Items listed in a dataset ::
'''
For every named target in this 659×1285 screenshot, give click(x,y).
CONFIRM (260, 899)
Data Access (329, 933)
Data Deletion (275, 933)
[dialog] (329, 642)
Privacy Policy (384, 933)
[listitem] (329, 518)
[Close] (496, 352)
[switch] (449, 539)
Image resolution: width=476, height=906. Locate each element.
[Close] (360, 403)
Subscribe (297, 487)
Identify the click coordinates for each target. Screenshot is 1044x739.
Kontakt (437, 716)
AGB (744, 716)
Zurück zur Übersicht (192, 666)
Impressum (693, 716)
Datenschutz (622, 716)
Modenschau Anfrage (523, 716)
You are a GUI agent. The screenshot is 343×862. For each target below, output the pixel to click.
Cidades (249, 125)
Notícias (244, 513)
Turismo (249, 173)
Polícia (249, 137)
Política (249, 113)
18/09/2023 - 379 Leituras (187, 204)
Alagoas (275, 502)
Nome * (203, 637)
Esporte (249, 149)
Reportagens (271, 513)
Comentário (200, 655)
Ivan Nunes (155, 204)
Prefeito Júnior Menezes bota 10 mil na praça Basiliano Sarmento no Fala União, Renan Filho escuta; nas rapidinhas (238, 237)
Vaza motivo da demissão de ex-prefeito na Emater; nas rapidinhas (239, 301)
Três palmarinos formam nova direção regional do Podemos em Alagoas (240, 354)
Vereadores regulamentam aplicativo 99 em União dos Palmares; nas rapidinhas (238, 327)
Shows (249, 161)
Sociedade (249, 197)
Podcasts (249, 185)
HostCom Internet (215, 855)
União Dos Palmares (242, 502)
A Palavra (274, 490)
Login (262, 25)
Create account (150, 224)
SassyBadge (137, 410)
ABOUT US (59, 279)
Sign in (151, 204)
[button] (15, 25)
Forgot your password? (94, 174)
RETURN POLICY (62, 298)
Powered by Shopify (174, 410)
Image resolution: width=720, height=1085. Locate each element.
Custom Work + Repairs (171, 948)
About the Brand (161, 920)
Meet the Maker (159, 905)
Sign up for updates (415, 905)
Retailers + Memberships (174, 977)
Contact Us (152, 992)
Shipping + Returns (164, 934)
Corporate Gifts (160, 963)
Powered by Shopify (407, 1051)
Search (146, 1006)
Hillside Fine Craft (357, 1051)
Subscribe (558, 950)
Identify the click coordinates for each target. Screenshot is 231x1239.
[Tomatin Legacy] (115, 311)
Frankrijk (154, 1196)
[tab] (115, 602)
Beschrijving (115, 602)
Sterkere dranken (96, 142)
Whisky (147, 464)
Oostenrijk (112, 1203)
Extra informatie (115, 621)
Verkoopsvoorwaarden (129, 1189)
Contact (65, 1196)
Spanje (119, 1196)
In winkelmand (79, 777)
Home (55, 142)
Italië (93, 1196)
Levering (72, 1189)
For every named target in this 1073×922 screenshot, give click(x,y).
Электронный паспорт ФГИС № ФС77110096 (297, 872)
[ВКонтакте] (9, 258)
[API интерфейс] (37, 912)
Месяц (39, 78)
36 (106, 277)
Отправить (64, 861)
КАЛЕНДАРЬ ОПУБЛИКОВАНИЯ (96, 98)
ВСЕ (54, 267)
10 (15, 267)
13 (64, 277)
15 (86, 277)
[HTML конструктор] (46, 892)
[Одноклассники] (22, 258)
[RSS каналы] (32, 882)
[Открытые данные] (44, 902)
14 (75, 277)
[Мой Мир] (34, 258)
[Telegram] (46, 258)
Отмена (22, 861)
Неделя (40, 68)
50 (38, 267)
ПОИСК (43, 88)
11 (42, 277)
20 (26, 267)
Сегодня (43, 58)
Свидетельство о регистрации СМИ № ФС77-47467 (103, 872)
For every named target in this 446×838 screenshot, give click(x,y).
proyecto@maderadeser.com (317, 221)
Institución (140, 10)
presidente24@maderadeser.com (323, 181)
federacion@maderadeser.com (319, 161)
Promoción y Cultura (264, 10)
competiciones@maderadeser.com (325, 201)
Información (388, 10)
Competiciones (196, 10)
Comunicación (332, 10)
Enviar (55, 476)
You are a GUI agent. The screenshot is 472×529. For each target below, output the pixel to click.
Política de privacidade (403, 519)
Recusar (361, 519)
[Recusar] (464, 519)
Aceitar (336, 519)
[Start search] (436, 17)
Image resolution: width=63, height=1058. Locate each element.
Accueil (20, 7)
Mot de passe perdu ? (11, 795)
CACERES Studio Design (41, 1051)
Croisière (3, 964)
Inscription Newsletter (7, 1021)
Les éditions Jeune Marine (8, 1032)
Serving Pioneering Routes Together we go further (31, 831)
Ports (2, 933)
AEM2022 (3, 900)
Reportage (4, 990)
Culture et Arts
'''
Set exercise :: Please reproduce every line of the material above, word for word.

Problem solution ::
For every named target in this 659×1285 screenshot, give click(x,y).
CONFIRM (260, 899)
Data Access (329, 933)
Data Deletion (275, 933)
[dialog] (329, 642)
Privacy Policy (384, 933)
[listitem] (329, 518)
[Close] (496, 352)
[switch] (449, 539)
Image resolution: width=476, height=906. Locate each element.
[Close] (360, 403)
Subscribe (297, 487)
Identify the click coordinates for each target. Screenshot is 1044x739.
Kontakt (437, 716)
AGB (744, 716)
Zurück zur Übersicht (192, 666)
Impressum (693, 716)
Datenschutz (622, 716)
Modenschau Anfrage (523, 716)
You are a GUI agent. The screenshot is 343×862. For each target below, output the pixel to click.
Cidades (249, 125)
Notícias (244, 513)
Turismo (249, 173)
Polícia (249, 137)
Política (249, 113)
18/09/2023 - 379 Leituras (187, 204)
Alagoas (275, 502)
Nome * (203, 637)
Esporte (249, 149)
Reportagens (271, 513)
Comentário (200, 655)
Ivan Nunes (155, 204)
Prefeito Júnior Menezes bota 10 mil na praça Basiliano Sarmento no Fala União, Renan Filho escuta; nas rapidinhas (238, 237)
Vaza motivo da demissão de ex-prefeito na Emater; nas rapidinhas (239, 301)
Três palmarinos formam nova direção regional do Podemos em Alagoas (240, 354)
Vereadores regulamentam aplicativo 99 em União dos Palmares; nas rapidinhas (238, 327)
Shows (249, 161)
Sociedade (249, 197)
Podcasts (249, 185)
HostCom Internet (215, 855)
União Dos Palmares (242, 502)
A Palavra (274, 490)
Login (262, 25)
Create account (150, 224)
SassyBadge (137, 410)
ABOUT US (59, 279)
Sign in (151, 204)
[button] (15, 25)
Forgot your password? (94, 174)
RETURN POLICY (62, 298)
Powered by Shopify (174, 410)
Image resolution: width=720, height=1085. Locate each element.
Custom Work + Repairs (171, 948)
About the Brand (161, 920)
Meet the Maker (159, 905)
Sign up for updates (415, 905)
Retailers + Memberships (174, 977)
Contact Us (152, 992)
Shipping + Returns (164, 934)
Corporate Gifts (160, 963)
Powered by Shopify (407, 1051)
Search (146, 1006)
Hillside Fine Craft (357, 1051)
Subscribe (558, 950)
Identify the click coordinates for each target. Screenshot is 231x1239.
[Tomatin Legacy] (115, 311)
Frankrijk (154, 1196)
[tab] (115, 602)
Beschrijving (115, 602)
Sterkere dranken (96, 142)
Whisky (147, 464)
Oostenrijk (112, 1203)
Extra informatie (115, 621)
Verkoopsvoorwaarden (129, 1189)
Contact (65, 1196)
Spanje (119, 1196)
In winkelmand (79, 777)
Home (55, 142)
Italië (93, 1196)
Levering (72, 1189)
For every named target in this 1073×922 screenshot, give click(x,y).
Электронный паспорт ФГИС № ФС77110096 (297, 872)
[ВКонтакте] (9, 258)
[API интерфейс] (37, 912)
Месяц (39, 78)
36 (106, 277)
Отправить (64, 861)
КАЛЕНДАРЬ ОПУБЛИКОВАНИЯ (96, 98)
ВСЕ (54, 267)
10 (15, 267)
13 (64, 277)
15 (86, 277)
[HTML конструктор] (46, 892)
[Одноклассники] (22, 258)
[RSS каналы] (32, 882)
[Открытые данные] (44, 902)
14 (75, 277)
[Мой Мир] (34, 258)
[Telegram] (46, 258)
Отмена (22, 861)
Неделя (40, 68)
50 (38, 267)
ПОИСК (43, 88)
11 (42, 277)
20 (26, 267)
Сегодня (43, 58)
Свидетельство о регистрации СМИ № ФС77-47467 (103, 872)
For every named target in this 446×838 screenshot, give click(x,y).
proyecto@maderadeser.com (317, 221)
Institución (140, 10)
presidente24@maderadeser.com (323, 181)
federacion@maderadeser.com (319, 161)
Promoción y Cultura (264, 10)
competiciones@maderadeser.com (325, 201)
Información (388, 10)
Competiciones (196, 10)
Comunicación (332, 10)
Enviar (55, 476)
You are a GUI agent. The screenshot is 472×529. For each target below, output the pixel to click.
Política de privacidade (403, 519)
Recusar (361, 519)
[Recusar] (464, 519)
Aceitar (336, 519)
[Start search] (436, 17)
Image resolution: width=63, height=1058. Locate each element.
Accueil (20, 7)
Mot de passe perdu ? (11, 795)
CACERES Studio Design (41, 1051)
Croisière (3, 964)
Inscription Newsletter (7, 1021)
Les éditions Jeune Marine (8, 1032)
Serving Pioneering Routes Together we go further (31, 831)
Ports (2, 933)
AEM2022 (3, 900)
Reportage (4, 990)
Culture et Arts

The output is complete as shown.